Essa crise prejudicou a ideologia do livre mercado. Mas esforços valorosos foram feitos em todo o mundo ocidental para restaurar o “ancien régime”, com o resgate do sistema financeiro, a adoção de regulamentação financeira mais rigorosa e a austeridade fiscal.
O coronavírus expôs fragilidades de nosso modelo econômico e social.
Na verdade, a ascensão do nacionalismo populista veio depois desta tentativa de restauração. Com seu protecionismo e bilateralismo, sua promessa de preservar a previdência social e a sua ênfase inicial (desde então esquecida) sobre a reconstrução da infraestrutura, Donald Trump tornou-se líder de seu partido justamente por não ser um republicano tradicional, defensor do livre mercado.

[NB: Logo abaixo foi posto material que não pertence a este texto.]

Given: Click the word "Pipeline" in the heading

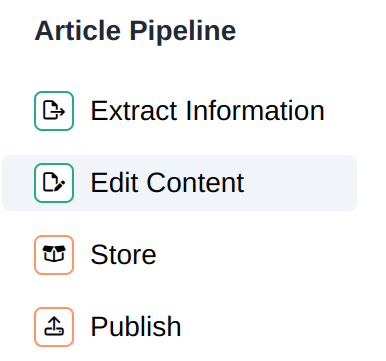Looking at the screenshot, I should [x=183, y=32].
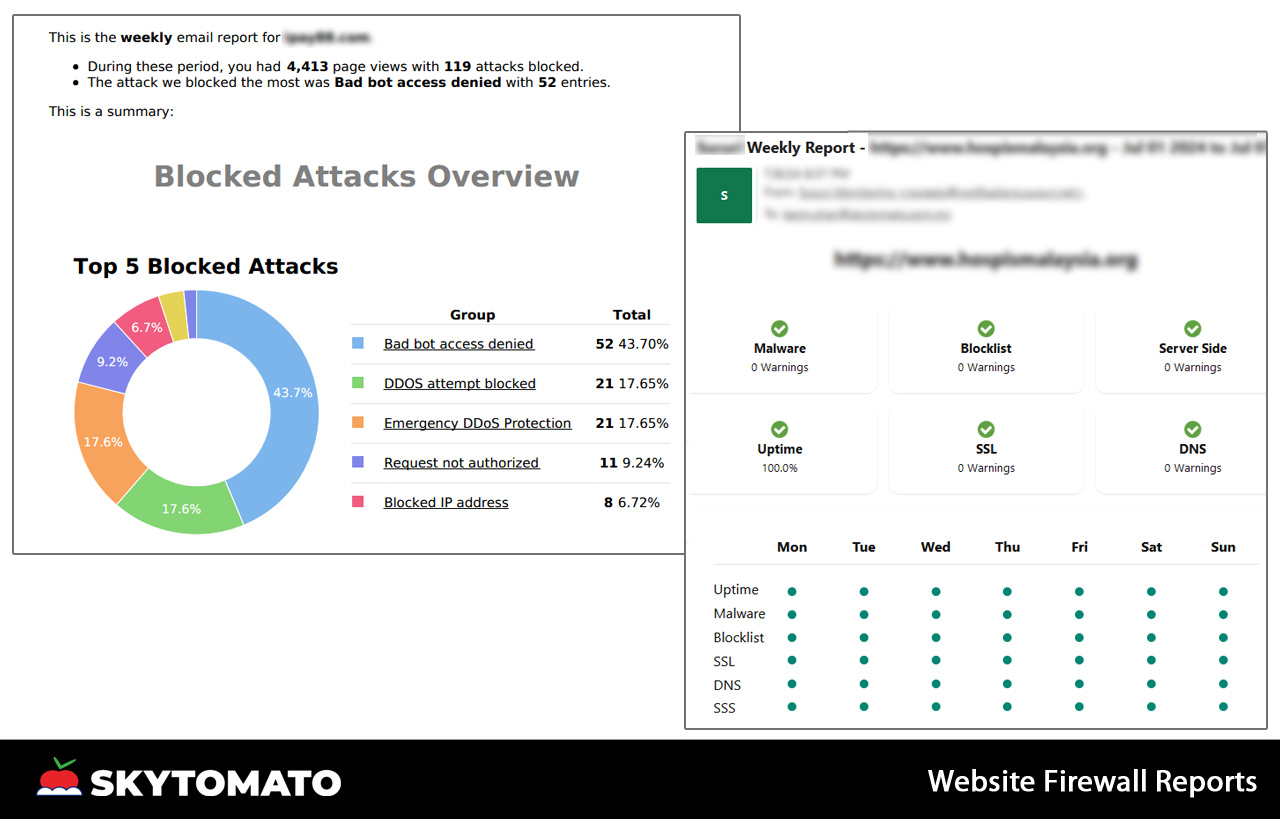The width and height of the screenshot is (1280, 819).
Task: Click the SSS status dot for Sunday
Action: point(1223,707)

Com sua promessa de ajudar as regiões mais pobres e suas referências favoráveis ao "New Deal" de Franklin Delano Roosevelt, também Boris Johnson vem indicando um novo rumo a seguir. Esses líderes enterraram Ronald Reagan e Margaret Thatcher.
O coronavírus, agora, causou um retorno ainda mais dramático ao papel central do governo do que o que se viu com a crise financeira. Isso pode assinalar o fim do segundo período de transição do pós-guerra.
Em torno de qual ideia a política, a sociedade e a economia podem girar agora? A resposta deveria ser a cidadania, um conceito que remete às cidades-Estado dos gregos e de Roma. Isso é mais do que uma mera ideia política.
Como Aristóteles também disse, “o homem é um animal político”. Para ele, só somos plenamente humanos quando somos participantes ativos em uma comunidade política.
Em uma democracia, as pessoas não são apenas consumidores, trabalhadores, empresários, poupadores ou investidores. Somos cidadãos. Esse é o elo que vincula as pessoas em uma empreitada comum.